§ WHAT YOU HAVE TO DO: Pictures are to be dropped. Everything else in the listing gets copied exactly.
=== Begin Enclosure ===
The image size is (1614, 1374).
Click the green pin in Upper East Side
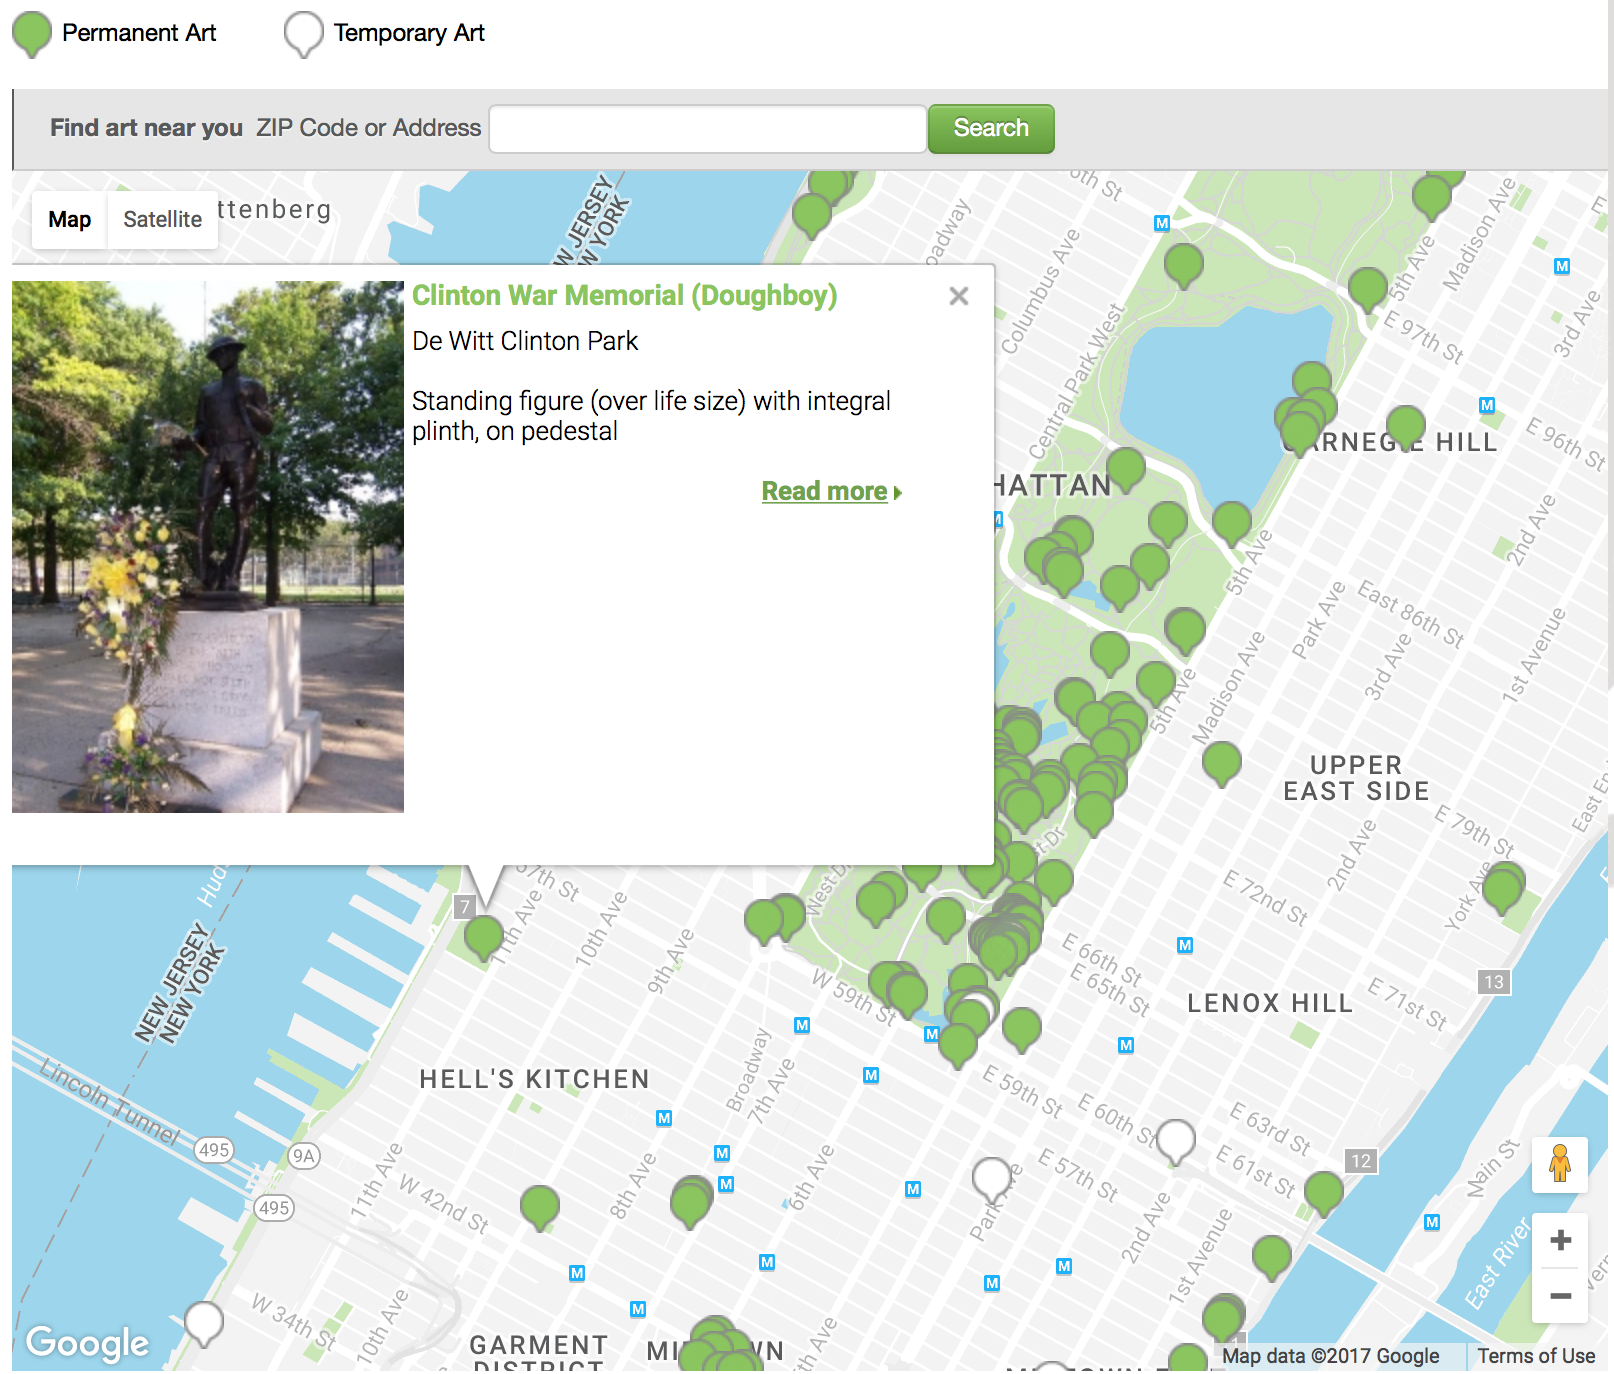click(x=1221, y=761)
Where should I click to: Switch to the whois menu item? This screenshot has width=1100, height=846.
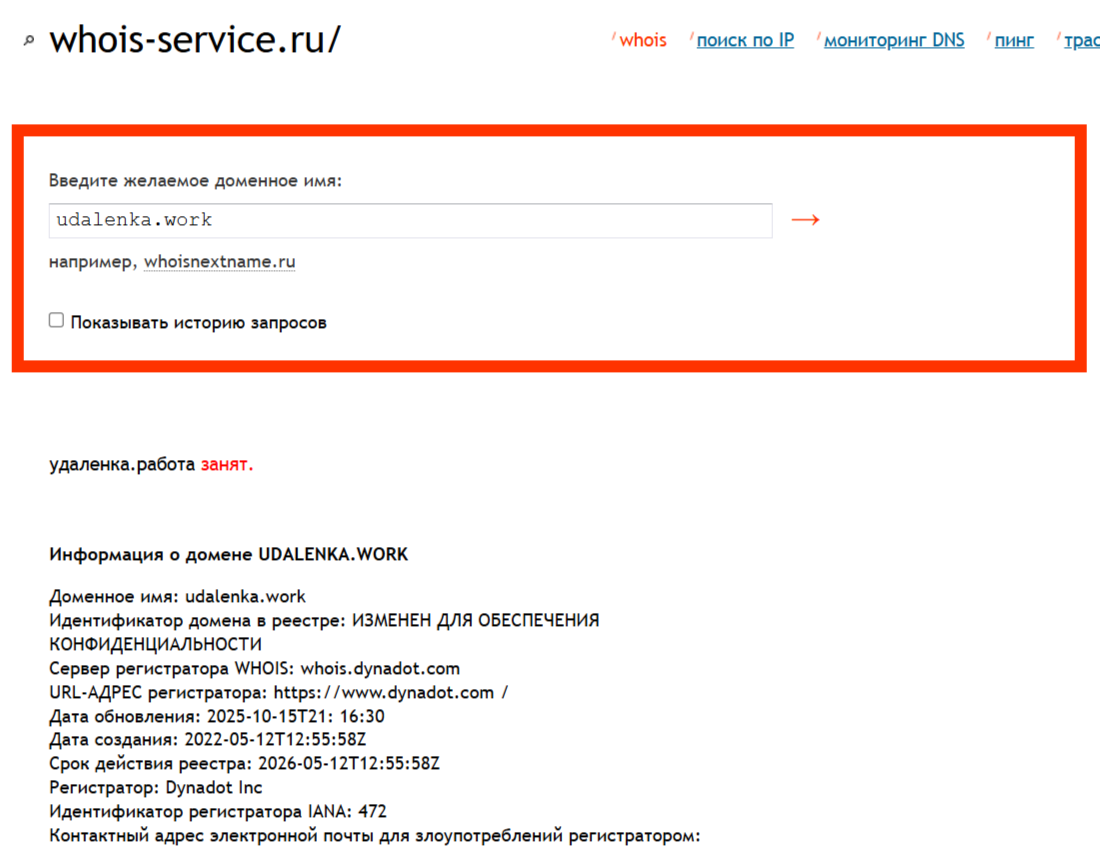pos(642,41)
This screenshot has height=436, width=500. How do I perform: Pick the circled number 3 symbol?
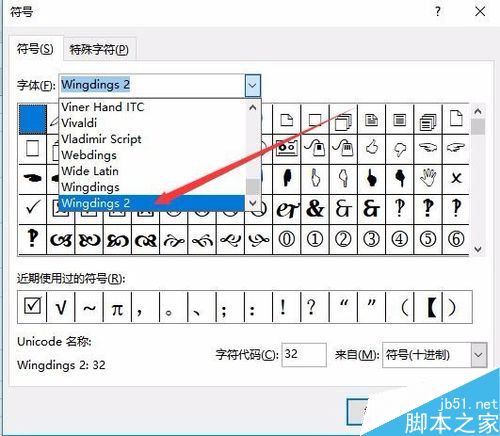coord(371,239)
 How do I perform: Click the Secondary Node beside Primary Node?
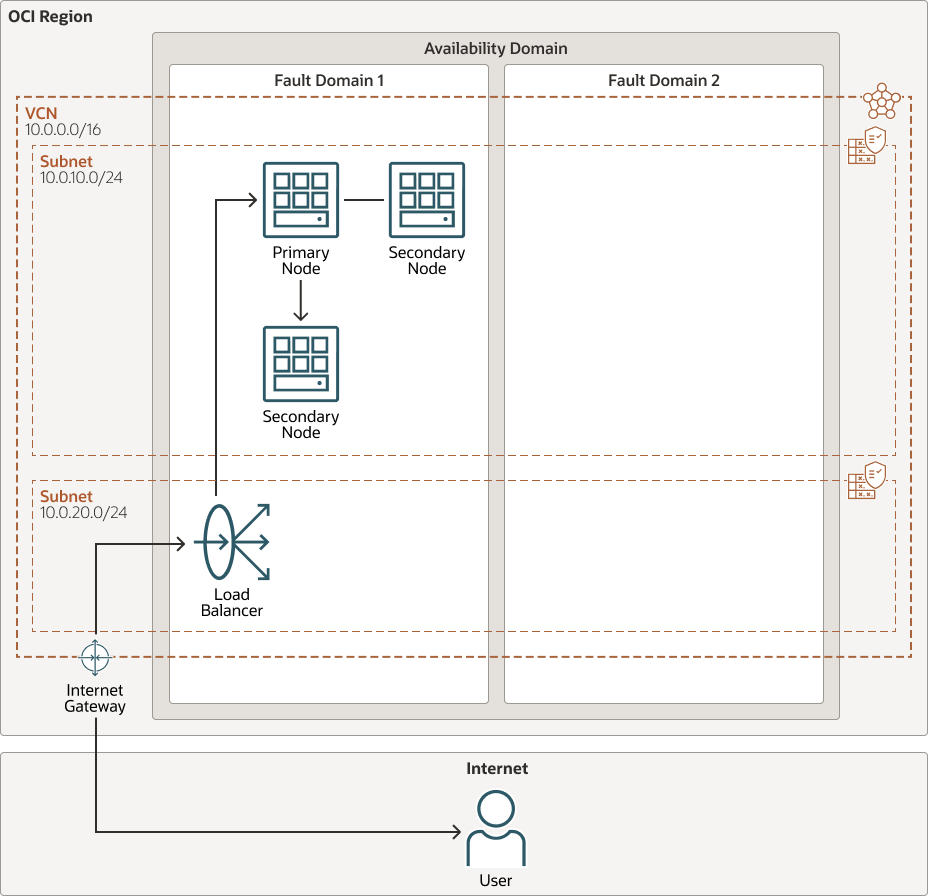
=== End Enclosure ===
§ OUTPUT BELOW:
The image size is (1614, 1374).
Click the green pin in Upper East Side
click(x=1221, y=761)
Where should I click to: Switch to the whois menu item? This screenshot has width=1100, height=846.
pos(642,41)
This screenshot has height=436, width=500. How do I perform: Pick the circled number 3 symbol?
coord(371,239)
 How do I perform: Click the Secondary Node beside Primary Node?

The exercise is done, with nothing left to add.